Entries provided -
◆ ◆ ◆ ◆ ◆

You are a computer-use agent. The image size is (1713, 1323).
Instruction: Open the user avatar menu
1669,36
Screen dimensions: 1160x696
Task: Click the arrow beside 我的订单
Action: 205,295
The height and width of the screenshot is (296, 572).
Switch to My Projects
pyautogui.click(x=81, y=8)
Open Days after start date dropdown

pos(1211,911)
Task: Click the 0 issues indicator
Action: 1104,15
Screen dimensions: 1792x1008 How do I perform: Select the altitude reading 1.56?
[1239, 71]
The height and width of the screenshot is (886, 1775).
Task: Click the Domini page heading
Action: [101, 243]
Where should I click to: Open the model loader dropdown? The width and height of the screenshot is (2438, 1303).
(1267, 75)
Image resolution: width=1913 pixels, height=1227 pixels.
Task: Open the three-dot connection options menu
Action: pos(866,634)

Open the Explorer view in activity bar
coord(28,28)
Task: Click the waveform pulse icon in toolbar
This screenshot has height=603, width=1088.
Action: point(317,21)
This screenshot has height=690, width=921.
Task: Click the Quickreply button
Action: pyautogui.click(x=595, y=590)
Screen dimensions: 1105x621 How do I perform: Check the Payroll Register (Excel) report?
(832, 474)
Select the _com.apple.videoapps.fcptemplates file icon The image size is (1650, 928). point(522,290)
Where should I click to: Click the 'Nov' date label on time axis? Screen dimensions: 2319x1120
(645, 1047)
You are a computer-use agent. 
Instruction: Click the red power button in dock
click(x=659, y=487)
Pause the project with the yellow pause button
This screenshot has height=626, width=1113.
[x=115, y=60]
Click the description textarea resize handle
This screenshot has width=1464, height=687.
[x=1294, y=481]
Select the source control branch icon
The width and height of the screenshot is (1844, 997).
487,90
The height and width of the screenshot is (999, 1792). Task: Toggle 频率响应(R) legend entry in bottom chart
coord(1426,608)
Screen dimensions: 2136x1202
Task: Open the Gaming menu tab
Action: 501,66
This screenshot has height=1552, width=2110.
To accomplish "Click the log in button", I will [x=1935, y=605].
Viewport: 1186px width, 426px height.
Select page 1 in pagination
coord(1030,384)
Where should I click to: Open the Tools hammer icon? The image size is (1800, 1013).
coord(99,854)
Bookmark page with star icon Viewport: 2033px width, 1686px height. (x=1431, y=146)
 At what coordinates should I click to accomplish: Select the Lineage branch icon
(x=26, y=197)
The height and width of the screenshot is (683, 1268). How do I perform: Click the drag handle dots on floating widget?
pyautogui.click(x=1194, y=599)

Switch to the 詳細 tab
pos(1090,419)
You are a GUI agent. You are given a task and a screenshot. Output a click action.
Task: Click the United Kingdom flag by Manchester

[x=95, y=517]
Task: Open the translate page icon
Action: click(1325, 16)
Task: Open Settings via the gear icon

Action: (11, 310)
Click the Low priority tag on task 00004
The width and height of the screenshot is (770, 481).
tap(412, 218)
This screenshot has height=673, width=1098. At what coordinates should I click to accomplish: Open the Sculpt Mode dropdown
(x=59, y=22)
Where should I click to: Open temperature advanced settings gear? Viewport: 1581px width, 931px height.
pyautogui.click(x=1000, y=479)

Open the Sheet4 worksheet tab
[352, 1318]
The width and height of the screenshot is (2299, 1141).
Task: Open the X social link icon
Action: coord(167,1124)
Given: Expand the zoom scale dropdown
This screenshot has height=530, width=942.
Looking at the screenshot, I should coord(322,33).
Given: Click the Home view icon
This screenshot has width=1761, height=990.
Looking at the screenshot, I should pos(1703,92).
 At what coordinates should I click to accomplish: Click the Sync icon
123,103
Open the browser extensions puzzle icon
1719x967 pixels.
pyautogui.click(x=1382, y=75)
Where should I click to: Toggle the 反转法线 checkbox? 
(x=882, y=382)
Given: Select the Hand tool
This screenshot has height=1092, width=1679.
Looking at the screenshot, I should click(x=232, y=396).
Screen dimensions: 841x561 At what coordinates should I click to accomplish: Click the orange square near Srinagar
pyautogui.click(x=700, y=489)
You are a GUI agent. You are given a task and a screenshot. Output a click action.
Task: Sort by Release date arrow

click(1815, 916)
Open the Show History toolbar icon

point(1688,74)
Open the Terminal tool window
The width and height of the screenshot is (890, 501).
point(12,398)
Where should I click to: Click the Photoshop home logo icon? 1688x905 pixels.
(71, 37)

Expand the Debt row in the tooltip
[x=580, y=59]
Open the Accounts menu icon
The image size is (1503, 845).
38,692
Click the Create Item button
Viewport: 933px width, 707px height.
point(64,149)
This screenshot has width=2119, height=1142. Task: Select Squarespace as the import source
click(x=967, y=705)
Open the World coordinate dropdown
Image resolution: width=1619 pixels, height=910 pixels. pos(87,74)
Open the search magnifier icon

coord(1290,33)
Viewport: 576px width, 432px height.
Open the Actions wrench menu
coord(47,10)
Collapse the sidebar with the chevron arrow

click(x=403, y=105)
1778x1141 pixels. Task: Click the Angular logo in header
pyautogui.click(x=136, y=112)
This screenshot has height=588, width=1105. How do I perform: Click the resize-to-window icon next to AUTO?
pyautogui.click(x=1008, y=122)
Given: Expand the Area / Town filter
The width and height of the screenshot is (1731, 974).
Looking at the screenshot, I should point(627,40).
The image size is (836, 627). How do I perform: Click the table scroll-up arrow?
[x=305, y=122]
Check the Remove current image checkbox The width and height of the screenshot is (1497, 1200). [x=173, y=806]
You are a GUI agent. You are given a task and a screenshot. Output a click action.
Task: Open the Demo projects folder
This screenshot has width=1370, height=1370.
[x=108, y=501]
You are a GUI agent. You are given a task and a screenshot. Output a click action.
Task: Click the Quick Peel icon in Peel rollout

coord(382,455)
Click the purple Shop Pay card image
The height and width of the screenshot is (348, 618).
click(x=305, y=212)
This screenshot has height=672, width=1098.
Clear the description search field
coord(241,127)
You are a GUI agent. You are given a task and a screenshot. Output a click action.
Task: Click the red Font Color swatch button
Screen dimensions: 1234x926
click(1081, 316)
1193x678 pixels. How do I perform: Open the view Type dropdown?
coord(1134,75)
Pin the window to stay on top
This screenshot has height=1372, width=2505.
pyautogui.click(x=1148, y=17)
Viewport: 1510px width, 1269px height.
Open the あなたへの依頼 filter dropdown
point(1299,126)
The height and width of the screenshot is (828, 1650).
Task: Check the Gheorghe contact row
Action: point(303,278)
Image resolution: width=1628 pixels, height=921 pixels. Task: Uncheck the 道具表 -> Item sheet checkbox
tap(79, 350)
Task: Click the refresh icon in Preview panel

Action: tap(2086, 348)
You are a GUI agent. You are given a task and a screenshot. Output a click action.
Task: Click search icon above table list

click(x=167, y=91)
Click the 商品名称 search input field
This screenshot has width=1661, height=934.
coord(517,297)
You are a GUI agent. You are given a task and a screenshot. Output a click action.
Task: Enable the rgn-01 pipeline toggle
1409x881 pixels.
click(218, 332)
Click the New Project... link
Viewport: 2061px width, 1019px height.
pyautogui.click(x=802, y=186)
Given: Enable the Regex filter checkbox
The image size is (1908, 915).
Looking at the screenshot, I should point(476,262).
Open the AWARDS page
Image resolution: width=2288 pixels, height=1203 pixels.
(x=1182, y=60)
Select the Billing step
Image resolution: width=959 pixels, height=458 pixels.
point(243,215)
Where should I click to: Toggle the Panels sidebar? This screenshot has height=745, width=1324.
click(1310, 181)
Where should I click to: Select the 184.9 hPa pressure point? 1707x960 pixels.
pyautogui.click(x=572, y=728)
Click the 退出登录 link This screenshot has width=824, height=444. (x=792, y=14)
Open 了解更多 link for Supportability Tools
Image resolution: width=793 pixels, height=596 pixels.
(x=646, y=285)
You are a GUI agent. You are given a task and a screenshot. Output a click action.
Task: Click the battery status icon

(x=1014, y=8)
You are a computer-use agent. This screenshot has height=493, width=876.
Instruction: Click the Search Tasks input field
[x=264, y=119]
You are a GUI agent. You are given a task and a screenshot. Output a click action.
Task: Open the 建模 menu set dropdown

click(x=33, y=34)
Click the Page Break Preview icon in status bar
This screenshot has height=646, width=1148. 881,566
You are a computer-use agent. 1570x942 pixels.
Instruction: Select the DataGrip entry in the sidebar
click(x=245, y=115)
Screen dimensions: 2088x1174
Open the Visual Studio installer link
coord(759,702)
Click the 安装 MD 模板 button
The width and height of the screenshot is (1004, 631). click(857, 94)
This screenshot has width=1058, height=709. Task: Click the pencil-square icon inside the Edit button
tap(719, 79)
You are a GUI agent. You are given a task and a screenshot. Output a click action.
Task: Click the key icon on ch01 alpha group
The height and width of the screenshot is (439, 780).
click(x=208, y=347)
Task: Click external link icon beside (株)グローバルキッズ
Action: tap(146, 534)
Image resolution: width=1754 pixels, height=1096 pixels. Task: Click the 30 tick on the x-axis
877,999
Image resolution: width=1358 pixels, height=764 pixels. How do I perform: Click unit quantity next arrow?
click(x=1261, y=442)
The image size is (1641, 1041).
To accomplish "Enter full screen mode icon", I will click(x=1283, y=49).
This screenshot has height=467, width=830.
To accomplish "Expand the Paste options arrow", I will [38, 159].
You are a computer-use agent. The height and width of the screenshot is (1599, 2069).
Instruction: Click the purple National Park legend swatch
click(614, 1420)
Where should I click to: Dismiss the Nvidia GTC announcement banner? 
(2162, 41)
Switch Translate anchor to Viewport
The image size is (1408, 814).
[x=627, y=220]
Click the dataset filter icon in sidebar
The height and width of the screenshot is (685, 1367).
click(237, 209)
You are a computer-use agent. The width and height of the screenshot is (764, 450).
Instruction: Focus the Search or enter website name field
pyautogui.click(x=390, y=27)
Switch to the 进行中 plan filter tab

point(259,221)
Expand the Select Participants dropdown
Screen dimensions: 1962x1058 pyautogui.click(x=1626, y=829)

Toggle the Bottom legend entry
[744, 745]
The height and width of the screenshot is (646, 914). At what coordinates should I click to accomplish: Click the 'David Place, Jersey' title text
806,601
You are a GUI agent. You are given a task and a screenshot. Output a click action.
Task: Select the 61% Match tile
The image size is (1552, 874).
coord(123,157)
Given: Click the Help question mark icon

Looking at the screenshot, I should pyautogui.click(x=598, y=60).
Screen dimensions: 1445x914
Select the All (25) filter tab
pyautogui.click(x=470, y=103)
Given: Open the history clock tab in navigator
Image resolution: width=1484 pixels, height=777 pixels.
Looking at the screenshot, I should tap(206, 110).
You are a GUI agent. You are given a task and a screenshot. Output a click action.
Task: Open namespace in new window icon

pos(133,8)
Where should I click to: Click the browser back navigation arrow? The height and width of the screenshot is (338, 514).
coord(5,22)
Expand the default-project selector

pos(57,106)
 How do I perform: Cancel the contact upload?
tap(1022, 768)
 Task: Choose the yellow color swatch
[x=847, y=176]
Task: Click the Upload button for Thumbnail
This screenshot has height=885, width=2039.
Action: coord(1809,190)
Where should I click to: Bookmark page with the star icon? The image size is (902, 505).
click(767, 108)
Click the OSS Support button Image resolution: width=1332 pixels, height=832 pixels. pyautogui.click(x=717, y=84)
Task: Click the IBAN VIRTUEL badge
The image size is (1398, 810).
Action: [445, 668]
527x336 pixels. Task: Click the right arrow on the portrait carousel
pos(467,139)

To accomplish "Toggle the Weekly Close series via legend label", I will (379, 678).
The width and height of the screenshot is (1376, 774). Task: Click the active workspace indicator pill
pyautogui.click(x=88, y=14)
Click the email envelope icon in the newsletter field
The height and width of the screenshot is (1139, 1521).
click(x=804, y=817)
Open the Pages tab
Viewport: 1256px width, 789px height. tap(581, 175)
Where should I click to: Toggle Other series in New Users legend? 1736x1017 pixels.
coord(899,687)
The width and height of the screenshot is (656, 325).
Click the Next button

◆ ◆ ◆ ◆ ◆

Would you set down, word for word, the lines from the opening of the entries above through the line with "This screenshot has height=1552, width=2110.", both included, and no others?

You are a computer-use agent. The image size is (1713, 1323).
Instruction: Open the user avatar menu
1669,36
Screen dimensions: 1160x696
Task: Click the arrow beside 我的订单
Action: 205,295
The height and width of the screenshot is (296, 572).
Switch to My Projects
pyautogui.click(x=81, y=8)
Open Days after start date dropdown

pos(1211,911)
Task: Click the 0 issues indicator
Action: 1104,15
Screen dimensions: 1792x1008 How do I perform: Select the altitude reading 1.56?
[1239, 71]
The height and width of the screenshot is (886, 1775).
Task: Click the Domini page heading
Action: [101, 243]
Where should I click to: Open the model loader dropdown? The width and height of the screenshot is (2438, 1303).
(1267, 75)
Image resolution: width=1913 pixels, height=1227 pixels.
Task: Open the three-dot connection options menu
Action: pos(866,634)

Open the Explorer view in activity bar
coord(28,28)
Task: Click the waveform pulse icon in toolbar
This screenshot has height=603, width=1088.
Action: point(317,21)
This screenshot has height=690, width=921.
Task: Click the Quickreply button
Action: pyautogui.click(x=595, y=590)
Screen dimensions: 1105x621 How do I perform: Check the Payroll Register (Excel) report?
(832, 474)
Select the _com.apple.videoapps.fcptemplates file icon The image size is (1650, 928). point(522,290)
Where should I click to: Click the 'Nov' date label on time axis? Screen dimensions: 2319x1120
(645, 1047)
You are a computer-use agent. 
Instruction: Click the red power button in dock
click(x=659, y=487)
Pause the project with the yellow pause button
This screenshot has height=626, width=1113.
[x=115, y=60]
Click the description textarea resize handle
This screenshot has width=1464, height=687.
[x=1294, y=481]
Select the source control branch icon
The width and height of the screenshot is (1844, 997).
487,90
The height and width of the screenshot is (999, 1792). Task: Toggle 频率响应(R) legend entry in bottom chart
coord(1426,608)
Screen dimensions: 2136x1202
Task: Open the Gaming menu tab
Action: 501,66
This screenshot has height=1552, width=2110.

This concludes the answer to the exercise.